Tuesday, April 5, 2011

Words of the day: pith, gist

I started wondering about the word pith yesterday, which I associate with essences and concision. I’m suprised to discover that the word comes to us from plant life:


I think I should have known that. I think I should have also known that a pith helmet is made of the stuff.

Pith made me wonder about gist: does it too have a literal referent in nature? Maybe in geology? Nope:


I remember hearing the word gist often in kidhood. “I’ll give you the gist of it,” my dad would say. (He still does.) Gist and pith go together in my mind because of a sentence in Ezra Pound’s ABC of Reading (1934):
A Japanese student in America, on being asked the difference between prose and poetry, said: Poetry consists of gists and piths.
This post too.

[Definitions from the New Oxford American Dictionary.]

comments: 9

Rachel said...

I could have told you about pith, which I think I learned from summers watching The Food Network :)

Matt said...

I remember learing the word "pith" in secondary school (high school) 20 odd years ago. It was Home Ec, and we were peeling oranges. Once the teacher said the word, us schoolboys were giggling like, well, schoolboys, because it sounds like a swear word said with a lisp! I know, juvenile.

Michael Leddy said...

Rachel, I wish I had thought to ask you.

Matt, I must admit that the pun crossed my mind while writing the post.

Elaine said...

Didn't you have to pith a frog in biology class? And what about being a Scout? Pith makes good tinder! (This pith being the dry pulpy center of stalks, that is.) I'm betting you did know the word, just forgot it was on file...

Michael Leddy said...

We worked with fetal pigs only. And no, no Scouting in my background. Honest, I think I’ve known pith only in its figurative sense.

stefan said...

Sorry to pile on, Michael, but you must have forgotten Elizabeth Barrett Browning's "A Musical Instrument:"

He cut it short, did the great god Pan
(How tall it stood in the river!),
Then drew the pith, like the heart of a man,
Steadily from the outside ring,
And notched the poor dry empty thing
In holes, as he sat by the river.

But thanks for the fun post (and for giving us all a chance to tease you!).

Michael Leddy said...

Oh, yes, of course, an oversight on my part. [Reaches furtively for Norton Anthology of Poetry.]

Elaine said...

I had a fetal pig in college...dubbed Theophilus (because he was the awfulest piggie-wig...and heart-breakingly, he DID have three little hairs on his chinny-chin-chin.)

HS bio in 1962 was very lab-heavy, with (enormous) earthworm, (gigantic) grasshopper, starfish, perch, frog...and the frog we got was FULL of eggs.
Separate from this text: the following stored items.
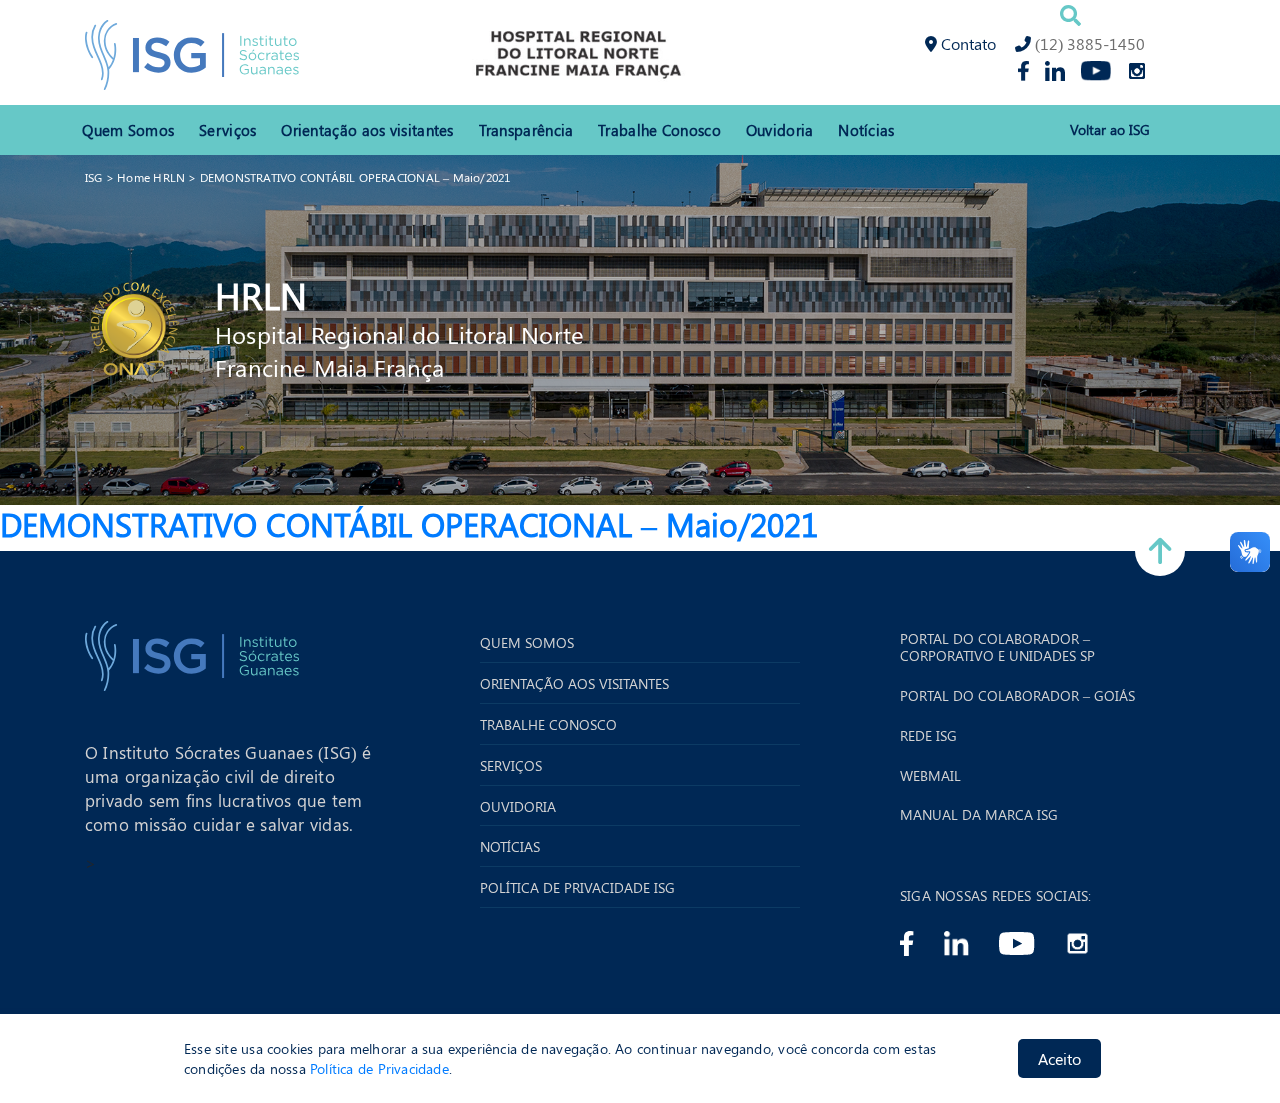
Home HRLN (151, 177)
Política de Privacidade (379, 1067)
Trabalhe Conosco (659, 130)
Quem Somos (128, 130)
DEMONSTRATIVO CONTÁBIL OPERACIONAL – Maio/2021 (355, 177)
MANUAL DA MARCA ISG (979, 815)
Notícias (866, 130)
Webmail (930, 776)
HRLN (261, 295)
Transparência (526, 130)
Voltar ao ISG (1110, 130)
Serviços (227, 130)
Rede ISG (928, 736)
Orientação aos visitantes (367, 130)
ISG (94, 177)
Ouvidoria (780, 130)
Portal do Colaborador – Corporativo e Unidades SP (997, 648)
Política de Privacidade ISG (577, 888)
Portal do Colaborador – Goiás (1017, 696)
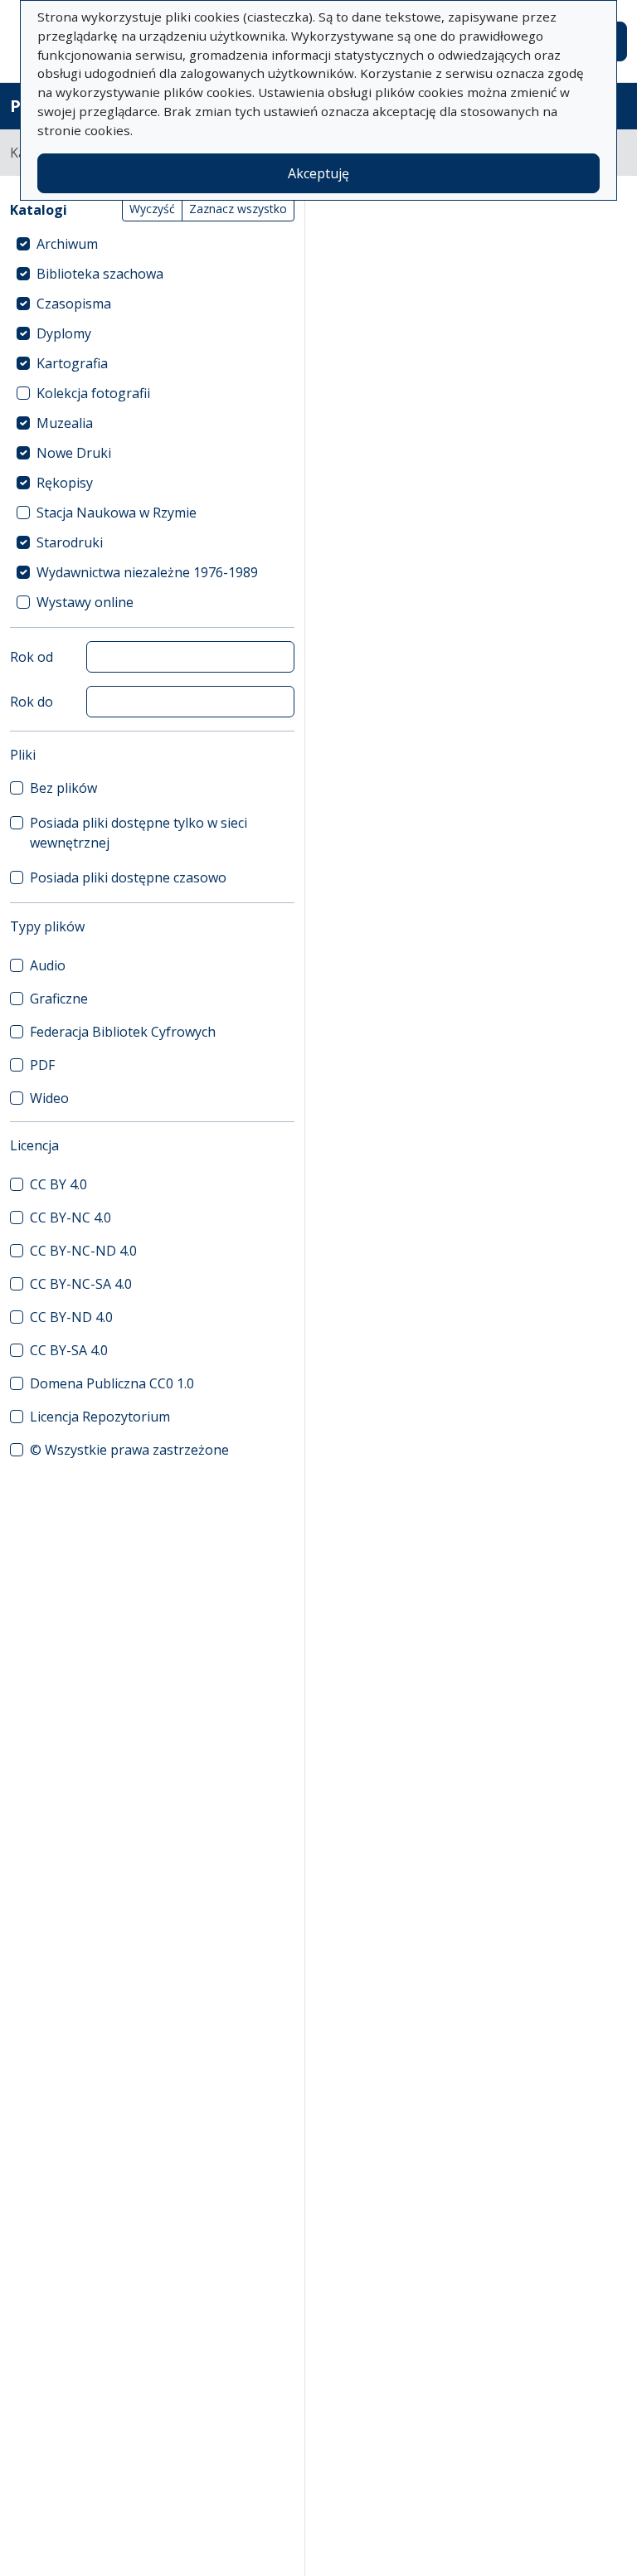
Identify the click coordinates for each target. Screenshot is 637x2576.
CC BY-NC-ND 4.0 (83, 1251)
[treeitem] (152, 243)
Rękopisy (64, 483)
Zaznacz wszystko (238, 208)
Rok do (31, 702)
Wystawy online (85, 602)
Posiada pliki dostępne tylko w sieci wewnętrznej (138, 833)
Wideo (49, 1098)
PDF (42, 1065)
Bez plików (63, 788)
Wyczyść (152, 208)
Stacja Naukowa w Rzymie (116, 512)
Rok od (31, 657)
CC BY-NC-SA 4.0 (81, 1284)
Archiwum (67, 244)
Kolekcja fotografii (93, 393)
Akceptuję (318, 173)
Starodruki (69, 542)
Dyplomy (63, 333)
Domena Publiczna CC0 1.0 (112, 1383)
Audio (48, 965)
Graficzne (59, 998)
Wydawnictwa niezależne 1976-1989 (147, 572)
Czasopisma (73, 303)
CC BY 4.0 (58, 1184)
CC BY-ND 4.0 (71, 1317)
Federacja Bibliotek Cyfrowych (123, 1032)
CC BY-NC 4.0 (70, 1217)
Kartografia (72, 363)
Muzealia (64, 423)
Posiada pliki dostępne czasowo (128, 877)
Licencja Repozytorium (100, 1416)
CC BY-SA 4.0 (69, 1350)
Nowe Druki (73, 453)
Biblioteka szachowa (99, 274)
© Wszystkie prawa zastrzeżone (129, 1450)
Since I had helped my granddad clean the chickens we killed, I had no real qualms about a few cold-blooded lifeforms. By the time my kids took biology, though, the cost and liability issues meant no dissection whatever. Sheesh.

Michael Leddy said...

How curious that the comments here have ended up looking ahead to the next post, with pigs and rivers.

I guess that dissection, like cars with AM-only radios, might now be a marker of age. The dissection scene in my high school was a little too much like something from Lord of the Flies.